§ RECORDS SHOWN
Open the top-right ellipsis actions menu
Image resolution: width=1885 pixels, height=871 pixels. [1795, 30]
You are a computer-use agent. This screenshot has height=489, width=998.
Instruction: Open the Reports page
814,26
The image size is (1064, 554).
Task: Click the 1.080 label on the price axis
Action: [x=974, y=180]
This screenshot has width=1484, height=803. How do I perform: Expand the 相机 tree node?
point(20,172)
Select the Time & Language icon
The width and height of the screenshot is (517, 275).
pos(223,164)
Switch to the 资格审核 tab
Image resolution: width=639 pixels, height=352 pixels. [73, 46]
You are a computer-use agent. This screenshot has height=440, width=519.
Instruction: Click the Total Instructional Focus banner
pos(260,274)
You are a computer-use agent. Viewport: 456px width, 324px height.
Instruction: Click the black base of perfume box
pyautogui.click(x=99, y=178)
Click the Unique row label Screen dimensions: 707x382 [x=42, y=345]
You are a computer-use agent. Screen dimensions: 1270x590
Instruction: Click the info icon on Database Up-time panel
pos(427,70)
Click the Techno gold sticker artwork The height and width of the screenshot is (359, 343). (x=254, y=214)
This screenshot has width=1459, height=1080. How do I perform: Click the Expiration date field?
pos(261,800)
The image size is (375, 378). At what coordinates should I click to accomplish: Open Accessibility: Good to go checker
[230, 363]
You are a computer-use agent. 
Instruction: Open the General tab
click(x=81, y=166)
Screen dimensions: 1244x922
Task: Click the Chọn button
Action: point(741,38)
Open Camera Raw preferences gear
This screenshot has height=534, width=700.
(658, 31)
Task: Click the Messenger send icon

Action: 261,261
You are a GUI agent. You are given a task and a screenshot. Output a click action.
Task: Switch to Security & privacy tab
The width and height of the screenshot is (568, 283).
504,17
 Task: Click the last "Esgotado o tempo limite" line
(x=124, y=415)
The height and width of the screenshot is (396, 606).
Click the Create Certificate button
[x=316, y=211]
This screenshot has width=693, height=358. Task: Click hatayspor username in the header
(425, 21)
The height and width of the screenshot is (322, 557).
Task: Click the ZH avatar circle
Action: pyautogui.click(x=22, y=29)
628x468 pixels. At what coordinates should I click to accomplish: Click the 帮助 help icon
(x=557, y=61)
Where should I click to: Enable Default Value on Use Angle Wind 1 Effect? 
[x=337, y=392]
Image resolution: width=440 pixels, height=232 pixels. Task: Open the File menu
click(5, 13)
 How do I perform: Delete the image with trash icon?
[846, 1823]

§ WHAT YOU HAVE TO DO
Please restate the material above, word for word and in full.

§ ANSWER TO THE PROBLEM
Open the top-right ellipsis actions menu
Image resolution: width=1885 pixels, height=871 pixels. [1795, 30]
You are a computer-use agent. This screenshot has height=489, width=998.
Instruction: Open the Reports page
814,26
The image size is (1064, 554).
Task: Click the 1.080 label on the price axis
Action: [x=974, y=180]
This screenshot has width=1484, height=803. How do I perform: Expand the 相机 tree node?
point(20,172)
Select the Time & Language icon
The width and height of the screenshot is (517, 275).
pos(223,164)
Switch to the 资格审核 tab
Image resolution: width=639 pixels, height=352 pixels. [73, 46]
You are a computer-use agent. This screenshot has height=440, width=519.
Instruction: Click the Total Instructional Focus banner
pos(260,274)
You are a computer-use agent. Viewport: 456px width, 324px height.
Instruction: Click the black base of perfume box
pyautogui.click(x=99, y=178)
Click the Unique row label Screen dimensions: 707x382 [x=42, y=345]
You are a computer-use agent. Screen dimensions: 1270x590
Instruction: Click the info icon on Database Up-time panel
pos(427,70)
Click the Techno gold sticker artwork The height and width of the screenshot is (359, 343). (x=254, y=214)
This screenshot has width=1459, height=1080. How do I perform: Click the Expiration date field?
pos(261,800)
The image size is (375, 378). At what coordinates should I click to accomplish: Open Accessibility: Good to go checker
[230, 363]
You are a computer-use agent. 
Instruction: Open the General tab
click(x=81, y=166)
Screen dimensions: 1244x922
Task: Click the Chọn button
Action: point(741,38)
Open Camera Raw preferences gear
This screenshot has height=534, width=700.
(658, 31)
Task: Click the Messenger send icon

Action: 261,261
You are a GUI agent. You are given a task and a screenshot. Output a click action.
Task: Switch to Security & privacy tab
The width and height of the screenshot is (568, 283).
504,17
 Task: Click the last "Esgotado o tempo limite" line
(x=124, y=415)
The height and width of the screenshot is (396, 606).
Click the Create Certificate button
[x=316, y=211]
This screenshot has width=693, height=358. Task: Click hatayspor username in the header
(425, 21)
The height and width of the screenshot is (322, 557).
Task: Click the ZH avatar circle
Action: pyautogui.click(x=22, y=29)
628x468 pixels. At what coordinates should I click to accomplish: Click the 帮助 help icon
(x=557, y=61)
Where should I click to: Enable Default Value on Use Angle Wind 1 Effect? 
[x=337, y=392]
Image resolution: width=440 pixels, height=232 pixels. Task: Open the File menu
click(5, 13)
 How do I perform: Delete the image with trash icon?
[846, 1823]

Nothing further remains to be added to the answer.